Okay, after taking a closer look at what you mean, it's specifically https://api.safecast.org/en-US/measurements?format=csv that exists, but doesn't work since it doesn't include any filtering or pagination.

I'll re-word the description to add that.

To be fair, it's broken and no-one has mentioned anything so it probably doesn't see much use, but to @seanbonner 's point CSVs are important so we shouldn't just drop the support, we should try to improve it.

matschaffer commented 4 years ago

Heh, in it's current form it basically just kills the DB, so on second thought I'll open two tickets, one to remove the current support, and another add it back in a way that doesn't try to export everything.

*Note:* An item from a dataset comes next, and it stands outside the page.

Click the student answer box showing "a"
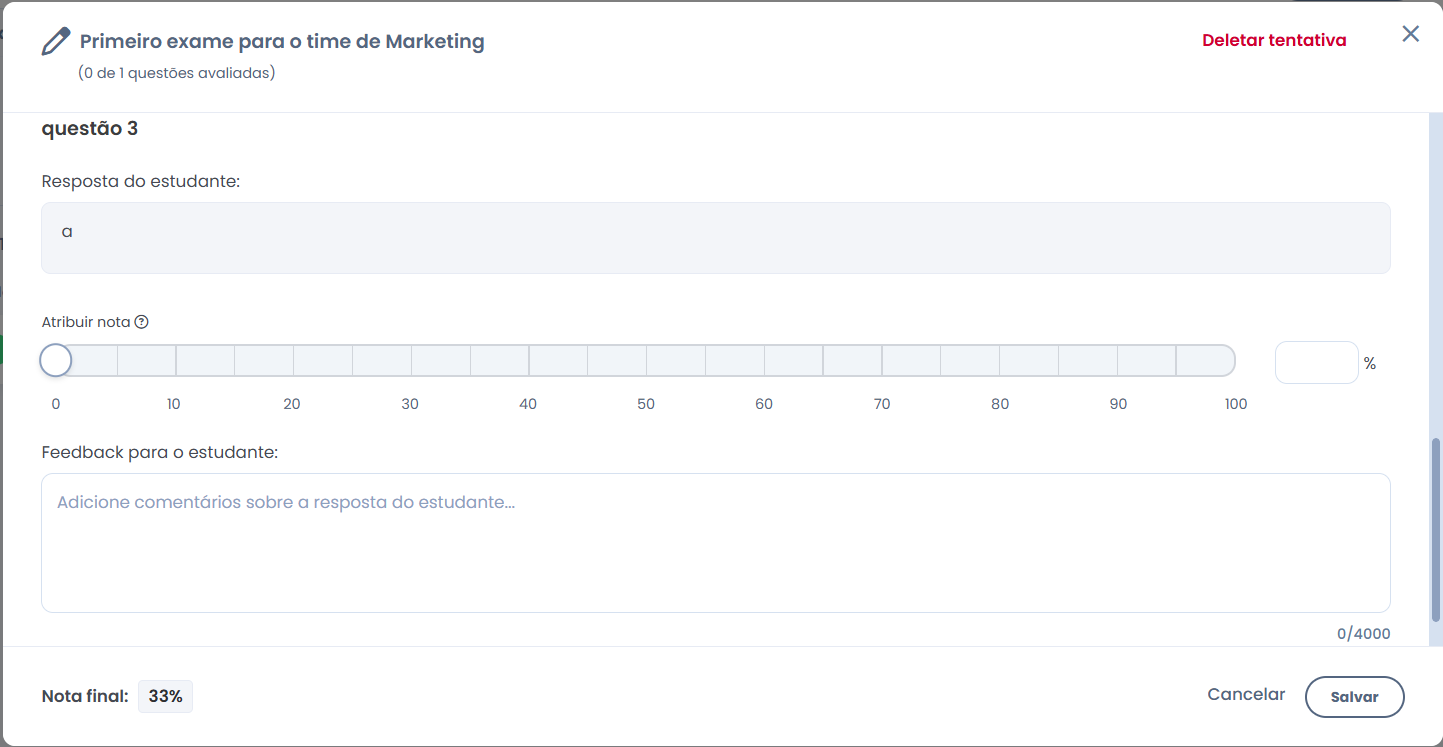 715,238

matschaffer commented 4 years ago

Oh, nm. It does have usefulness if filtered:

https://api.safecast.org/en-US/measurements?captured_after=2011-03-10T00%3A00%3A00Z&captured_before=2020-06-15T02%3A02%3A48.492Z&distance=30&format=csv&latitude=40.538928&longitude=141.526812

matschaffer commented 4 years ago

I'm inclined to leave this as is.

It'd be great to have some sort of "slow query" option for generating large csvs asynchronously, but in the mean time I don't think we should just remove what's there.

Folks who know how it can be used, can use it. Folks who don't will get an error. Probably good enough until we have a better story on providing large CSV blobs ad-hoc.

sasharevzin commented 4 years ago

@matschaffer but if we will add pagination to CSV export then everything will be fine. Just saying :)

matschaffer commented 4 years ago

yeah, or some reasonable limit could be worth trying. Though sometimes psql does weird things with limit queries.

sasharevzin commented 4 years ago

@matschaffer Added back filters and pagination

sasharevzin commented 4 years ago

PR closed